Exact repetition is required: reproduce every line of the data.

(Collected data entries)
[Start of section]

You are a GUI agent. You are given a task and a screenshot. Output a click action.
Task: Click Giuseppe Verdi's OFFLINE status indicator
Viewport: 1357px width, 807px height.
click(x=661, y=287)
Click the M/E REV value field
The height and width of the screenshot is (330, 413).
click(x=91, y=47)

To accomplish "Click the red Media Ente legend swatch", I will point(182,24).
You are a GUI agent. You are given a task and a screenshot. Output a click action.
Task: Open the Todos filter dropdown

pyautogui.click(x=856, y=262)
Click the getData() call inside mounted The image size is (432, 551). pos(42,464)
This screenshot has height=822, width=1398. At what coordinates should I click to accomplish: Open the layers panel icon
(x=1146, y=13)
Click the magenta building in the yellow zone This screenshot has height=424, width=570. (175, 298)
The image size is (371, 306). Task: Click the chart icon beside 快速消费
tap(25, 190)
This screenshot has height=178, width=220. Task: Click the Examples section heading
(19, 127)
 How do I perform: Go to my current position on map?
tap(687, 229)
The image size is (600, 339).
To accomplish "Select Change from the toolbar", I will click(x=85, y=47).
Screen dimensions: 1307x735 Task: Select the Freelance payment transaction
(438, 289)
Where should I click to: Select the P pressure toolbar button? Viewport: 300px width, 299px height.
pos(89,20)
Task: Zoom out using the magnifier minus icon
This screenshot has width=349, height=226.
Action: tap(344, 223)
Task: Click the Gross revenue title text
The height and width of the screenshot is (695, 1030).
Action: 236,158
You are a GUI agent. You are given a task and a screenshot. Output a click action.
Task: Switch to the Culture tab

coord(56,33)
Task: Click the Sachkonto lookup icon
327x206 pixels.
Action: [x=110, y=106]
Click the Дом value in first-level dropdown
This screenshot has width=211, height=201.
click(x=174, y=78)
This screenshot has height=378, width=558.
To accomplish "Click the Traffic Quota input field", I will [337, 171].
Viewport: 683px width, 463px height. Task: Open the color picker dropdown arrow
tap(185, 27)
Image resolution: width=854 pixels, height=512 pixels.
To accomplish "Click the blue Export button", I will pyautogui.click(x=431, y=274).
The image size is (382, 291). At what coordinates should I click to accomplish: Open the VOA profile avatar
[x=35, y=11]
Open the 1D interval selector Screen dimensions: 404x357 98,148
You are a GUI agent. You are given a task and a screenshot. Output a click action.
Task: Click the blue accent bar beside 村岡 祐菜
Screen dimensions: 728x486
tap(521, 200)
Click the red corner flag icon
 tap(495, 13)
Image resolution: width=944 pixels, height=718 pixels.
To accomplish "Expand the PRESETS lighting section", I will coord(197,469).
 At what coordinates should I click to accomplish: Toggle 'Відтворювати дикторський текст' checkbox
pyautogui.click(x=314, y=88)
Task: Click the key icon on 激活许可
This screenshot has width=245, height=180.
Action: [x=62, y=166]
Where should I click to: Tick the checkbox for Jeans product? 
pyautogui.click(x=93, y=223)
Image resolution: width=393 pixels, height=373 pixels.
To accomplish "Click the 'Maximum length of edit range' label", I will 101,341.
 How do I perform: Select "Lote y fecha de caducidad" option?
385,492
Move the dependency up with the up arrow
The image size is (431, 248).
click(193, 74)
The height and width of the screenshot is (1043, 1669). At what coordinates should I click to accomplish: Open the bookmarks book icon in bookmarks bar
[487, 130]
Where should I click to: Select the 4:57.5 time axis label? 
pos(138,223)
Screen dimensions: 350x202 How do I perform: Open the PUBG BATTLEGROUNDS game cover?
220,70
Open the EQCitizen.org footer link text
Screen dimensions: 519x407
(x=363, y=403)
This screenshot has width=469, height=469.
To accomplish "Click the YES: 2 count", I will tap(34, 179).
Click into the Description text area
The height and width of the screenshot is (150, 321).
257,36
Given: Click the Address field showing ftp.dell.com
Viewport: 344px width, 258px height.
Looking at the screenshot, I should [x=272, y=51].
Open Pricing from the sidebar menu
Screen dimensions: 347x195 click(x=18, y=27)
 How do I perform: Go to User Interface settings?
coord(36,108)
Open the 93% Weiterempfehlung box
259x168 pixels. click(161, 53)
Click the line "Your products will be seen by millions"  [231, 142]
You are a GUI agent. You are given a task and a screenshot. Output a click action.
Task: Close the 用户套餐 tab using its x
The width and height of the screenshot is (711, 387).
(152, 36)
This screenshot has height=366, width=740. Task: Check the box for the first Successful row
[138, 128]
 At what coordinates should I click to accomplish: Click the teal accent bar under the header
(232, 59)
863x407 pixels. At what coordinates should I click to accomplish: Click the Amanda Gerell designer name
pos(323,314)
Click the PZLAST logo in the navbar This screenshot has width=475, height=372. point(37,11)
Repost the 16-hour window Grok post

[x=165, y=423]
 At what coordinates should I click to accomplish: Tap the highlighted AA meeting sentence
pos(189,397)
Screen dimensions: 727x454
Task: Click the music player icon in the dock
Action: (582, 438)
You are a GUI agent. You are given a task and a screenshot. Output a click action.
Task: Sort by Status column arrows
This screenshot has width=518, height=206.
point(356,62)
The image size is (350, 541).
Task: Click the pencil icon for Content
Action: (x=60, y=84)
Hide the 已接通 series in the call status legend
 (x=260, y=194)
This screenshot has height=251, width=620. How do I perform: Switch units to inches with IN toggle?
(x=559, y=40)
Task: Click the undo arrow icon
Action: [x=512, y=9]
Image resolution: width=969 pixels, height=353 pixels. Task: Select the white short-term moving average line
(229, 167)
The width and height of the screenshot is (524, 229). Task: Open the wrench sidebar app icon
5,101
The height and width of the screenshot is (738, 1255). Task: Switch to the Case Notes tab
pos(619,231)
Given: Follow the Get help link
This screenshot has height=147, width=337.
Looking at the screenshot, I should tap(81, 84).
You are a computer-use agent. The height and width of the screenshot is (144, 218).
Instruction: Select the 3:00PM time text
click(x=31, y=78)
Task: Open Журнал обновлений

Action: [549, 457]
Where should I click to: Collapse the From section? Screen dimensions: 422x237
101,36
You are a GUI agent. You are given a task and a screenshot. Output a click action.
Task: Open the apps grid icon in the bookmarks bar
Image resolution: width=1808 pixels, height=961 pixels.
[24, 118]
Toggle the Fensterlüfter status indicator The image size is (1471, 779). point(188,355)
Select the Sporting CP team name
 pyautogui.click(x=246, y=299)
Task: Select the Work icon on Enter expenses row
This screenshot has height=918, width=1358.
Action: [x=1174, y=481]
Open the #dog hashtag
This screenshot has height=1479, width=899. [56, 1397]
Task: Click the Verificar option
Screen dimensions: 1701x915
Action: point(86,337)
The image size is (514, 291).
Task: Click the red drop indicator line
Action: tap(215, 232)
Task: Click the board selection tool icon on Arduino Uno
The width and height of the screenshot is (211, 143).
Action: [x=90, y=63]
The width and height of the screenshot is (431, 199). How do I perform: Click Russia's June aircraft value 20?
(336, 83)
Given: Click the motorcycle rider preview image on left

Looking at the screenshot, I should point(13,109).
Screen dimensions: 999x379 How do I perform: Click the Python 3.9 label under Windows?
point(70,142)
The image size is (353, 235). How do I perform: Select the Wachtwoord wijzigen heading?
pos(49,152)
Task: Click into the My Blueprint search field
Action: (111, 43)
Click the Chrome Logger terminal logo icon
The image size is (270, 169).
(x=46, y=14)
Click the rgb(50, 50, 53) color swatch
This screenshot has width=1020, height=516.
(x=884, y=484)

[End of section]

*Worked solution*:
You are a GUI agent. You are given a task and a screenshot. Output a click action.
Task: Click Giuseppe Verdi's OFFLINE status indicator
Viewport: 1357px width, 807px height.
click(x=661, y=287)
Click the M/E REV value field
The height and width of the screenshot is (330, 413).
click(x=91, y=47)

To accomplish "Click the red Media Ente legend swatch", I will point(182,24).
You are a GUI agent. You are given a task and a screenshot. Output a click action.
Task: Open the Todos filter dropdown

pyautogui.click(x=856, y=262)
Click the getData() call inside mounted The image size is (432, 551). pos(42,464)
This screenshot has height=822, width=1398. At what coordinates should I click to accomplish: Open the layers panel icon
(x=1146, y=13)
Click the magenta building in the yellow zone This screenshot has height=424, width=570. (175, 298)
The image size is (371, 306). Task: Click the chart icon beside 快速消费
tap(25, 190)
This screenshot has height=178, width=220. Task: Click the Examples section heading
(19, 127)
 How do I perform: Go to my current position on map?
tap(687, 229)
The image size is (600, 339).
To accomplish "Select Change from the toolbar", I will click(x=85, y=47).
Screen dimensions: 1307x735 Task: Select the Freelance payment transaction
(438, 289)
Where should I click to: Select the P pressure toolbar button? Viewport: 300px width, 299px height.
pos(89,20)
Task: Zoom out using the magnifier minus icon
This screenshot has width=349, height=226.
Action: tap(344, 223)
Task: Click the Gross revenue title text
The height and width of the screenshot is (695, 1030).
Action: 236,158
You are a GUI agent. You are given a task and a screenshot. Output a click action.
Task: Switch to the Culture tab

coord(56,33)
Task: Click the Sachkonto lookup icon
327x206 pixels.
Action: [x=110, y=106]
Click the Дом value in first-level dropdown
This screenshot has width=211, height=201.
click(x=174, y=78)
This screenshot has height=378, width=558.
To accomplish "Click the Traffic Quota input field", I will [337, 171].
Viewport: 683px width, 463px height. Task: Open the color picker dropdown arrow
tap(185, 27)
Image resolution: width=854 pixels, height=512 pixels.
To accomplish "Click the blue Export button", I will pyautogui.click(x=431, y=274).
The image size is (382, 291). At what coordinates should I click to accomplish: Open the VOA profile avatar
[x=35, y=11]
Open the 1D interval selector Screen dimensions: 404x357 98,148
You are a GUI agent. You are given a task and a screenshot. Output a click action.
Task: Click the blue accent bar beside 村岡 祐菜
Screen dimensions: 728x486
tap(521, 200)
Click the red corner flag icon
 tap(495, 13)
Image resolution: width=944 pixels, height=718 pixels.
To accomplish "Expand the PRESETS lighting section", I will coord(197,469).
 At what coordinates should I click to accomplish: Toggle 'Відтворювати дикторський текст' checkbox
pyautogui.click(x=314, y=88)
Task: Click the key icon on 激活许可
This screenshot has width=245, height=180.
Action: [x=62, y=166]
Where should I click to: Tick the checkbox for Jeans product? 
pyautogui.click(x=93, y=223)
Image resolution: width=393 pixels, height=373 pixels.
To accomplish "Click the 'Maximum length of edit range' label", I will 101,341.
 How do I perform: Select "Lote y fecha de caducidad" option?
385,492
Move the dependency up with the up arrow
The image size is (431, 248).
click(193, 74)
The height and width of the screenshot is (1043, 1669). At what coordinates should I click to accomplish: Open the bookmarks book icon in bookmarks bar
[487, 130]
Where should I click to: Select the 4:57.5 time axis label? 
pos(138,223)
Screen dimensions: 350x202 How do I perform: Open the PUBG BATTLEGROUNDS game cover?
220,70
Open the EQCitizen.org footer link text
Screen dimensions: 519x407
(x=363, y=403)
This screenshot has width=469, height=469.
To accomplish "Click the YES: 2 count", I will tap(34, 179).
Click into the Description text area
The height and width of the screenshot is (150, 321).
257,36
Given: Click the Address field showing ftp.dell.com
Viewport: 344px width, 258px height.
Looking at the screenshot, I should [x=272, y=51].
Open Pricing from the sidebar menu
Screen dimensions: 347x195 click(x=18, y=27)
 How do I perform: Go to User Interface settings?
coord(36,108)
Open the 93% Weiterempfehlung box
259x168 pixels. click(161, 53)
Click the line "Your products will be seen by millions"  [231, 142]
You are a GUI agent. You are given a task and a screenshot. Output a click action.
Task: Close the 用户套餐 tab using its x
The width and height of the screenshot is (711, 387).
(152, 36)
This screenshot has height=366, width=740. Task: Check the box for the first Successful row
[138, 128]
 At what coordinates should I click to accomplish: Click the teal accent bar under the header
(232, 59)
863x407 pixels. At what coordinates should I click to accomplish: Click the Amanda Gerell designer name
pos(323,314)
Click the PZLAST logo in the navbar This screenshot has width=475, height=372. point(37,11)
Repost the 16-hour window Grok post

[x=165, y=423]
 At what coordinates should I click to accomplish: Tap the highlighted AA meeting sentence
pos(189,397)
Screen dimensions: 727x454
Task: Click the music player icon in the dock
Action: (582, 438)
You are a GUI agent. You are given a task and a screenshot. Output a click action.
Task: Sort by Status column arrows
This screenshot has width=518, height=206.
point(356,62)
The image size is (350, 541).
Task: Click the pencil icon for Content
Action: (x=60, y=84)
Hide the 已接通 series in the call status legend
 (x=260, y=194)
This screenshot has height=251, width=620. How do I perform: Switch units to inches with IN toggle?
(x=559, y=40)
Task: Click the undo arrow icon
Action: [x=512, y=9]
Image resolution: width=969 pixels, height=353 pixels. Task: Select the white short-term moving average line
(229, 167)
The width and height of the screenshot is (524, 229). Task: Open the wrench sidebar app icon
5,101
The height and width of the screenshot is (738, 1255). Task: Switch to the Case Notes tab
pos(619,231)
Given: Follow the Get help link
This screenshot has height=147, width=337.
Looking at the screenshot, I should tap(81, 84).
You are a computer-use agent. The height and width of the screenshot is (144, 218).
Instruction: Select the 3:00PM time text
click(x=31, y=78)
Task: Open Журнал обновлений

Action: [549, 457]
Where should I click to: Collapse the From section? Screen dimensions: 422x237
101,36
You are a GUI agent. You are given a task and a screenshot. Output a click action.
Task: Open the apps grid icon in the bookmarks bar
Image resolution: width=1808 pixels, height=961 pixels.
[24, 118]
Toggle the Fensterlüfter status indicator The image size is (1471, 779). point(188,355)
Select the Sporting CP team name
 pyautogui.click(x=246, y=299)
Task: Select the Work icon on Enter expenses row
This screenshot has height=918, width=1358.
Action: [x=1174, y=481]
Open the #dog hashtag
This screenshot has height=1479, width=899. [56, 1397]
Task: Click the Verificar option
Screen dimensions: 1701x915
Action: point(86,337)
The image size is (514, 291).
Task: Click the red drop indicator line
Action: tap(215, 232)
Task: Click the board selection tool icon on Arduino Uno
The width and height of the screenshot is (211, 143).
Action: [x=90, y=63]
The width and height of the screenshot is (431, 199). How do I perform: Click Russia's June aircraft value 20?
(336, 83)
Given: Click the motorcycle rider preview image on left

Looking at the screenshot, I should point(13,109).
Screen dimensions: 999x379 How do I perform: Click the Python 3.9 label under Windows?
point(70,142)
The image size is (353, 235). How do I perform: Select the Wachtwoord wijzigen heading?
pos(49,152)
Task: Click into the My Blueprint search field
Action: (111, 43)
Click the Chrome Logger terminal logo icon
The image size is (270, 169).
(x=46, y=14)
Click the rgb(50, 50, 53) color swatch
This screenshot has width=1020, height=516.
(x=884, y=484)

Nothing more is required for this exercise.